Central pontine myelinolysis (CPM) is a neurological disorder that most frequently occurs after too rapid medical correction of sodium deficiency (hyponatremia). The rapid rise in sodium concentration is accompanied by the movement of small molecules and pulls water from brain cells. Through a mechanism that is only partly understood, the shift in water and brain molecules leads to the destruction of myelin, a substance that surrounds and protects nerve fibers. Nerve cells (neurons) can also be damaged.
Certain areas of the brain are particularly susceptible to myelinolysis, especially the part of the brain stem called the pons. Some individuals will also have damage in other areas of the brain, which is called extrapontine myelinolysis (EPM). Experts estimate that 10 percent of those with CPM will also have areas of EPM.
The initial symptoms of myelinolysis, which begin to appear 2 to 3 days after hyponatremia is corrected, include a depressed level of awareness, difficulty speaking (dysarthria or mutism), and difficulty swallowing (dysphagia). Additional symptoms often arise over the next 1-2 weeks, including impaired thinking, weakness or paralysis in the arms and legs, stiffness, impaired sensation, and difficulty with coordination.

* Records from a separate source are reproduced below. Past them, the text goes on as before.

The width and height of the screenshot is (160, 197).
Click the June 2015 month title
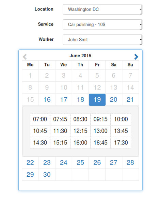[x=80, y=56]
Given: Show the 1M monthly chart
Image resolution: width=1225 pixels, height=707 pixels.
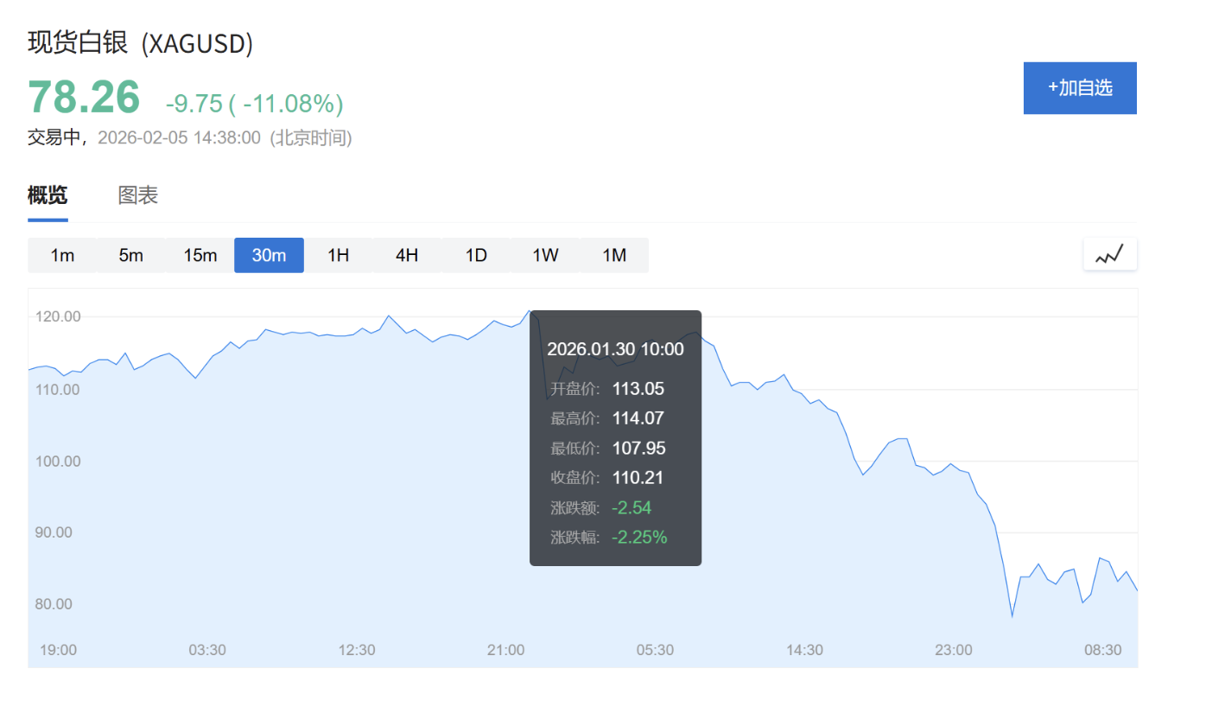Looking at the screenshot, I should [614, 256].
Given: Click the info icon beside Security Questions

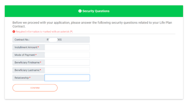Looking at the screenshot, I should (80, 11).
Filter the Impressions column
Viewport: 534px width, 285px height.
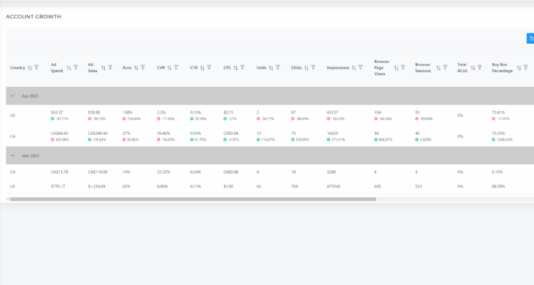(360, 67)
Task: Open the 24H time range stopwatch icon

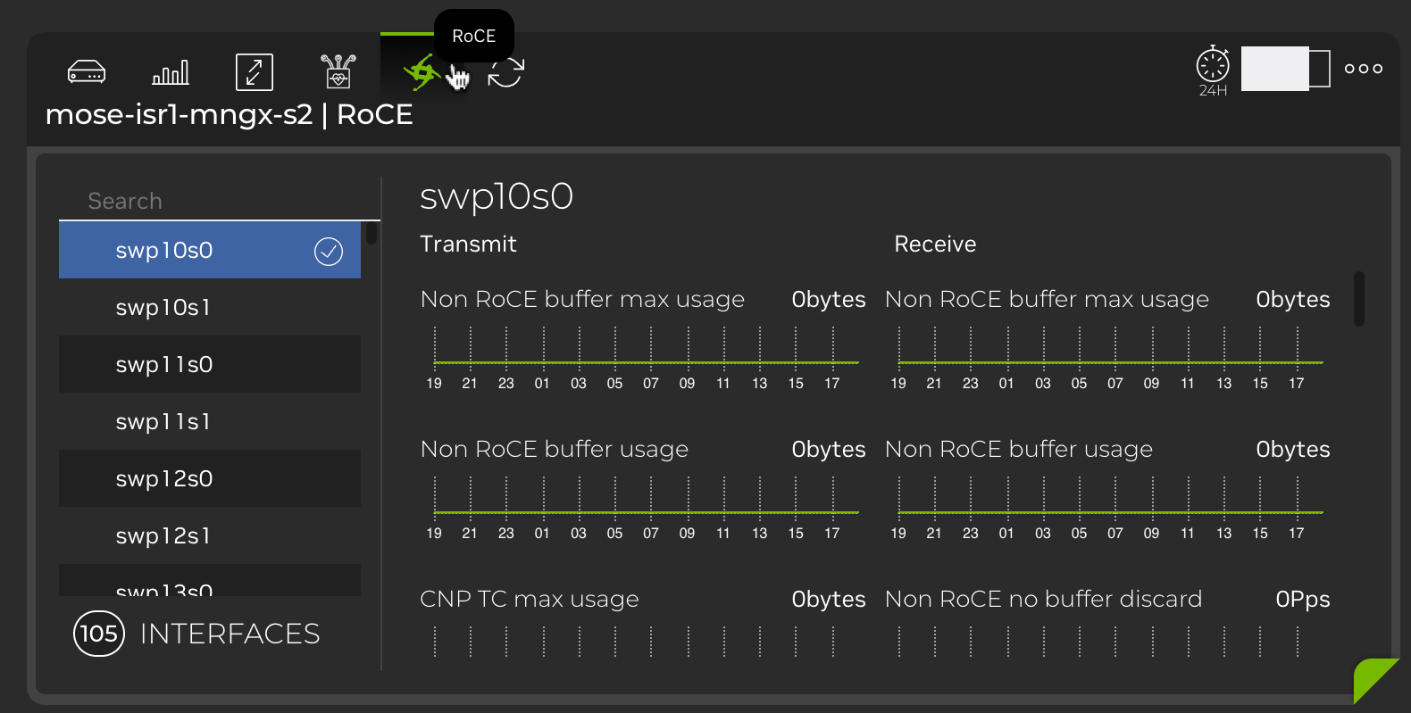Action: [x=1212, y=70]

At its most severe, myelinolysis can lead to coma, “locked-in” syndrome (which is the complete paralysis of all of the voluntary muscles in the body except for those that control the eyes), and death.
Although many affected people improve over weeks to months, some have permanent disability. Some also develop new symptoms later, including behavioral or intellectual impairment or movement disorders like parkinsonism or tremor.
Anyone, including adults and children, who undergoes a rapid rise in serum sodium is at risk for myelinolysis. Some individuals who are particularly vulnerable are those with chronic alcoholism and those who have had a liver transplant. Myelinolysis has occurred in individuals undergoing renal dialysis, burn victims, people with HIV-AIDS, people over-using water loss pills (diuretics), and women with eating disorders such as anorexia or bulimia. The risk for CPM is greater if the serum (blood) sodium was low for at least 2 days before correction.
The prognosis for myelinolysis varies. Some individuals die and others recover completely. Although the disorder was originally considered to have a mortality rate of 50 percent or more, improved imaging techniques and early diagnosis have led to a better prognosis for many people. Most individuals improve gradually, but still continue to have challenges with speech, walking, emotional ups and downs, and forgetfulness.
The ideal treatment for myelinolysis is to prevent the disorder by identifying individuals at risk and following careful guidelines for evaluation and correction of hyponatremia. These guidelines aim to safely restore the serum sodium level, while protecting the brain. For those who have hyponatremia for at least 2 days, or for whom the duration is not known, the rate of rise in the serum sodium concentration should be kept below 10 mmol/L during any 24-hour period, if possible.
For those who develop myelinolysis, treatment is supportive. Some physicians have tried to treat myelinolysis with steroid medication or other experimental therapies, but none has been proven effective. Individuals are likely to require extensive and prolonged physical therapy and rehabilitation. Those individuals who develop parkinsonian symptoms may respond to the dopaminergic drugs that work for individuals with Parkinson’s disease.